It is some of the stories taken from the Eddas retold from Loki’s perspective as he lies chained up.
The story is told as if he is talking to his wife Sigyn and telling her what happened to him. Obviously the book is a work of fiction but it still makes a change seeing the tales from a different perspective, the author of the book is approximately the same age as me and this shows, mostly through the use of modern day slang and I find that the use of the language detracts from the story being told little. It’s one of my pet peeves and I spent part of the book getting annoyed with the language, but the rest of it enjoying the alternative viewpoint. I think a little more research could have been done into the work as there is more than just the Eddas out there that describe the Norse Pantheon.
The book is a quick read I read it in less than a day; I am a fast reader so slower readers will find it takes a little longer. I did find it was a book I couldn’t put down; I wanted to find out what happened next. I was a little disappointed in its length as I feel the author could have written and elaborated more on Loki’s life story. For example the story where Loki has to make Skadi laugh is glazed over and only mentioned in passing, the author could have potentially made an entire chapter out of that one incident.

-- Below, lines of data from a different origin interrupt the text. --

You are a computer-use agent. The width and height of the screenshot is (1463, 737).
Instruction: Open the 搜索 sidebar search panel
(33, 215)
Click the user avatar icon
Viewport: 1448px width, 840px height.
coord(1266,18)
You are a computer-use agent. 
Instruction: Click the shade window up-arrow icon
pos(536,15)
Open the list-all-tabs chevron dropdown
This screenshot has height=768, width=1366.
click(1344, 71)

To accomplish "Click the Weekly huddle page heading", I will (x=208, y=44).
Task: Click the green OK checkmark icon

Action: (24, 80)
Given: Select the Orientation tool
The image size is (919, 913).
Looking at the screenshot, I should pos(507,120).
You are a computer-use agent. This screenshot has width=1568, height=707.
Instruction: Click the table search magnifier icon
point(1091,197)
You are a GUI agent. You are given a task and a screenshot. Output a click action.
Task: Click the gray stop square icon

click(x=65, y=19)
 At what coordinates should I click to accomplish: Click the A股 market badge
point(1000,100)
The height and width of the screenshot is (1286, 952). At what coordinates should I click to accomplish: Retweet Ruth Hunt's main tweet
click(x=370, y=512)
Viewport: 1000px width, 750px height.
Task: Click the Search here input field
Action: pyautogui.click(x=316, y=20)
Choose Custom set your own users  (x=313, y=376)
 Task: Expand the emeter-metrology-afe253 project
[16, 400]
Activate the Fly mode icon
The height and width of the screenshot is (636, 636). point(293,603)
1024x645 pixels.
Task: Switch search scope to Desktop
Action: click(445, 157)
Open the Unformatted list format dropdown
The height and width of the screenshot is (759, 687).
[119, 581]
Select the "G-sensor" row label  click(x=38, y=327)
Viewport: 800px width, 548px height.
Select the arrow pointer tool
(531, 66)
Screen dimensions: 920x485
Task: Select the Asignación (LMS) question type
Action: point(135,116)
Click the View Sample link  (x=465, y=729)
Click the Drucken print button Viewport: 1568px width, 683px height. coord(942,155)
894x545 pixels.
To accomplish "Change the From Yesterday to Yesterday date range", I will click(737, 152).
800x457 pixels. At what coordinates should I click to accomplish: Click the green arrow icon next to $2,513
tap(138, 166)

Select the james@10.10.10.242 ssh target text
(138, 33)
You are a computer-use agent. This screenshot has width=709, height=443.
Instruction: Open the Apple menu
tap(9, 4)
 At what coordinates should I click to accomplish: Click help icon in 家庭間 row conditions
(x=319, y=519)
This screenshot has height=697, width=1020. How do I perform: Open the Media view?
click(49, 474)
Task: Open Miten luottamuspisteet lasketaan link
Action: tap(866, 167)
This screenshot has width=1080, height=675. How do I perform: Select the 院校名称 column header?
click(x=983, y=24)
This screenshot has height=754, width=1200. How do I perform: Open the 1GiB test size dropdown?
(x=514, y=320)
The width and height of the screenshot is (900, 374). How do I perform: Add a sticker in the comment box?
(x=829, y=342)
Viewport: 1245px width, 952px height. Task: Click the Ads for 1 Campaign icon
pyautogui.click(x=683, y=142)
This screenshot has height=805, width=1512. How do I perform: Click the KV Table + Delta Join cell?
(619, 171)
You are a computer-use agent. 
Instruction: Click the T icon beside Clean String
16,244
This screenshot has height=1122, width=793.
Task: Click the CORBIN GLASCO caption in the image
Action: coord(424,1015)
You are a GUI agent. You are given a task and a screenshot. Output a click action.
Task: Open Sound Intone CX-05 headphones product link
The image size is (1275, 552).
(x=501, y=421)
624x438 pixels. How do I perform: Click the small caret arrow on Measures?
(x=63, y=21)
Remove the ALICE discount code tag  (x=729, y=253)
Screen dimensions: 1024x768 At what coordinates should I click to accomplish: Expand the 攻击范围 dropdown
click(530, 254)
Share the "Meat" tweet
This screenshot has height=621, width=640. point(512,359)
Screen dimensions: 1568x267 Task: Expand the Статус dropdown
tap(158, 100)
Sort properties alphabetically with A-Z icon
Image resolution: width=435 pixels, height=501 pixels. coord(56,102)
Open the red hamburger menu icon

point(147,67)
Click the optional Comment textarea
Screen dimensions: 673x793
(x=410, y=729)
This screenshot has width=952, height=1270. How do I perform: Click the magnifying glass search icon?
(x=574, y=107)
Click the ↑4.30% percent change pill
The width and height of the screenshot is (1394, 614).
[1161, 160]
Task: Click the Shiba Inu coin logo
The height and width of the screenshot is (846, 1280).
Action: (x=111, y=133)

I’m not sure who I would recommend this book to, but I would say that they need to have read or at least have some knowledge of the stories contained within the Eddas to fully appreciate what it going on in the book. I do like how in parts of the book you are given the impression that Sigyn has slapped Loki about the face on a few occasions but given that it is Loki narrating the tale and Sigyn never speaks you can only really speculate. Considering the price I paid for the item, it’s not a bad read at all, certainly a welcome break from the mostly serious and academic style texts I read.